▸ **Prompt**
For this exercise, reproduce the entries below exactly, but only from the line containing "Viewport: 2268px width, 1643px height." through the line containing "Task: Open the share sheet icon", both included.

══ Data under study ══

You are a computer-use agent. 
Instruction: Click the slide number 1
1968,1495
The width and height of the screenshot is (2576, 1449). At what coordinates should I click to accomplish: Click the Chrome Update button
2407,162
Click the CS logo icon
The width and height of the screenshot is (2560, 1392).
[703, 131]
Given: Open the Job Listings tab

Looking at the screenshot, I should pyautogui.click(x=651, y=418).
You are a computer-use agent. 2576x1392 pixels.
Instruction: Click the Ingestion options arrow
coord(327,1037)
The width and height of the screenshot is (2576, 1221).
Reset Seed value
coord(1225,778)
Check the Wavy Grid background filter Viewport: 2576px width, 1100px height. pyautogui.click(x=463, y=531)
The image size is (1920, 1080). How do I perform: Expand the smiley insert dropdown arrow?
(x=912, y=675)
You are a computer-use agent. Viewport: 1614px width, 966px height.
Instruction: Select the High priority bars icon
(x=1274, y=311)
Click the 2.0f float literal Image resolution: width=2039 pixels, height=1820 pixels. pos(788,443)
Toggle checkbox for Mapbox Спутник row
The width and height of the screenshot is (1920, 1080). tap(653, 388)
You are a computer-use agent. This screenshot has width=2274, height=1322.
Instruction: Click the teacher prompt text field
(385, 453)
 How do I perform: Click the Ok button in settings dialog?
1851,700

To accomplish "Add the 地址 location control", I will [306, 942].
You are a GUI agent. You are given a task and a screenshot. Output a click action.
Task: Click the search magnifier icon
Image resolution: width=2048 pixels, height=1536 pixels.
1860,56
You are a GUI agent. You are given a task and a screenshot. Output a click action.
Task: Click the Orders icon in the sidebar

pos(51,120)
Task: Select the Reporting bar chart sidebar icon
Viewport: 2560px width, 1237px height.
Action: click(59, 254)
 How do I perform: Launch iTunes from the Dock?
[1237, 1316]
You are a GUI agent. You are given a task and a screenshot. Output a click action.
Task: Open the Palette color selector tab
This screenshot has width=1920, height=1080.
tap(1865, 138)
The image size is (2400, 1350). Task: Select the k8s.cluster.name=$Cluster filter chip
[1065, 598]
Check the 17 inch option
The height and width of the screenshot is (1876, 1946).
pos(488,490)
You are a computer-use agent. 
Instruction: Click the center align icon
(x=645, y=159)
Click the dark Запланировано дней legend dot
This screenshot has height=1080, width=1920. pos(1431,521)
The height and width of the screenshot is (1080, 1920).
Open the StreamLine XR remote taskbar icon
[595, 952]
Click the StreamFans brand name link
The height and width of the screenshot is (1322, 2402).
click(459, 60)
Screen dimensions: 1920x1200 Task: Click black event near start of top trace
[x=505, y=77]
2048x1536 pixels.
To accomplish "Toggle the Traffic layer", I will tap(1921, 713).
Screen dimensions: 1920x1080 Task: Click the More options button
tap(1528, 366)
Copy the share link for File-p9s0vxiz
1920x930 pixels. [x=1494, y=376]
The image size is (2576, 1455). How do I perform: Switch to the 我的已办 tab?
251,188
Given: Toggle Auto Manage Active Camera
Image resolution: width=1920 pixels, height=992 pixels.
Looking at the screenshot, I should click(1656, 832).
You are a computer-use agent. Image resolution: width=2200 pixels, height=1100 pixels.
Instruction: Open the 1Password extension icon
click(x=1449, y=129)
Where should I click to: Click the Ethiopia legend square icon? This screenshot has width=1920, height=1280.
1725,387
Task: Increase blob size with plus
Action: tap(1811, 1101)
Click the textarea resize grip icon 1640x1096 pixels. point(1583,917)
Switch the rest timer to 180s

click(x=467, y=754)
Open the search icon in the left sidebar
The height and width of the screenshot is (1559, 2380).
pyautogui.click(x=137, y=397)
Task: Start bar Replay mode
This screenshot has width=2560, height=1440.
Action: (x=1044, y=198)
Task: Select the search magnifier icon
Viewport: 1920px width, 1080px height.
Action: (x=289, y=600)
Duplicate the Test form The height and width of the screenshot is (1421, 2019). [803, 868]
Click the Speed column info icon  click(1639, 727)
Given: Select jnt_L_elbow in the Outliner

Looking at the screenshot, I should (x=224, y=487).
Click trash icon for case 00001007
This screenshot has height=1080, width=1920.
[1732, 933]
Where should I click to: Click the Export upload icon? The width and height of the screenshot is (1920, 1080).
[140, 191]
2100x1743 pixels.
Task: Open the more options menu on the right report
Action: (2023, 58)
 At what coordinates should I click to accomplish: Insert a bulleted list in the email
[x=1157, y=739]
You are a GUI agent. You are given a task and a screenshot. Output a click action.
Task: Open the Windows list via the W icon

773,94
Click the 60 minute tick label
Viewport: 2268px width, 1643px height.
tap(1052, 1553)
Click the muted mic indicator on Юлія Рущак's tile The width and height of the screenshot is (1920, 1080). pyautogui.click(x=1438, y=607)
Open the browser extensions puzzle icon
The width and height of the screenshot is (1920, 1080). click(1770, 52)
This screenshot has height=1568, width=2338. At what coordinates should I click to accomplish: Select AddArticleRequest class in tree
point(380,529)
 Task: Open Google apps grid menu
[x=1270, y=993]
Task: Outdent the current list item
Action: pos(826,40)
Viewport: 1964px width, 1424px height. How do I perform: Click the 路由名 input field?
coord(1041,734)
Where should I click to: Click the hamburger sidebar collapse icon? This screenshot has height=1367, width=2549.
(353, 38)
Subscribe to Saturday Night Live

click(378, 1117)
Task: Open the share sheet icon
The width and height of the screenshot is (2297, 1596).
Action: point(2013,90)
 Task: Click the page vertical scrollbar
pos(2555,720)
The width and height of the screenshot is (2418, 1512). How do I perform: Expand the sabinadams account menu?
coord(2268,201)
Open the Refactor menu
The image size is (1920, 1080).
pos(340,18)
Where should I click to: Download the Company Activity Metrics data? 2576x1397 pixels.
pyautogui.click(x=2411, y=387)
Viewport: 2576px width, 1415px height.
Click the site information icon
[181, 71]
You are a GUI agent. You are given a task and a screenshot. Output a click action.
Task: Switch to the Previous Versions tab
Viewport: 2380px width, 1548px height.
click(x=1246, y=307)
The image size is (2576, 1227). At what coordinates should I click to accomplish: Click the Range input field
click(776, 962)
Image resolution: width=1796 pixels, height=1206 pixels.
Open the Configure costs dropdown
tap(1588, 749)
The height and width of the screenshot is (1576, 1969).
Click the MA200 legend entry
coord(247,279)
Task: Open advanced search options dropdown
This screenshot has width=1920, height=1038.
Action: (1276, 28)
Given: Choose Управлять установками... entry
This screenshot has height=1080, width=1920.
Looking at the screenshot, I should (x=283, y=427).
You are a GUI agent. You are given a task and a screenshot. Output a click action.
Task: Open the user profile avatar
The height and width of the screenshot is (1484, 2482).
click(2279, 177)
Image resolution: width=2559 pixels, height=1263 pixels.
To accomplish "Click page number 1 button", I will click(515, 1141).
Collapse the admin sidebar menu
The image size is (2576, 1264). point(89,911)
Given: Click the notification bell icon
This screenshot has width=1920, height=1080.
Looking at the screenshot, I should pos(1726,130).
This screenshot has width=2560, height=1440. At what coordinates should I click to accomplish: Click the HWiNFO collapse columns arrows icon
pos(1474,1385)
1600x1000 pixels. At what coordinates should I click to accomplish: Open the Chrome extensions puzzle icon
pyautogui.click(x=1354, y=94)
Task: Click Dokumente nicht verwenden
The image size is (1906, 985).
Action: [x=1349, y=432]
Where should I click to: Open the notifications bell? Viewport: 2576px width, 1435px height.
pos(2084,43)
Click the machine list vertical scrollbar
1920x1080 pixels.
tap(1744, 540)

═══

▸ **Solution for this problem**
Viewport: 2268px width, 1643px height.
tap(1052, 1553)
Click the muted mic indicator on Юлія Рущак's tile The width and height of the screenshot is (1920, 1080). pyautogui.click(x=1438, y=607)
Open the browser extensions puzzle icon
The width and height of the screenshot is (1920, 1080). click(1770, 52)
This screenshot has height=1568, width=2338. At what coordinates should I click to accomplish: Select AddArticleRequest class in tree
point(380,529)
 Task: Open Google apps grid menu
[x=1270, y=993]
Task: Outdent the current list item
Action: pos(826,40)
Viewport: 1964px width, 1424px height. How do I perform: Click the 路由名 input field?
coord(1041,734)
Where should I click to: Click the hamburger sidebar collapse icon? This screenshot has height=1367, width=2549.
(353, 38)
Subscribe to Saturday Night Live

click(378, 1117)
Task: Open the share sheet icon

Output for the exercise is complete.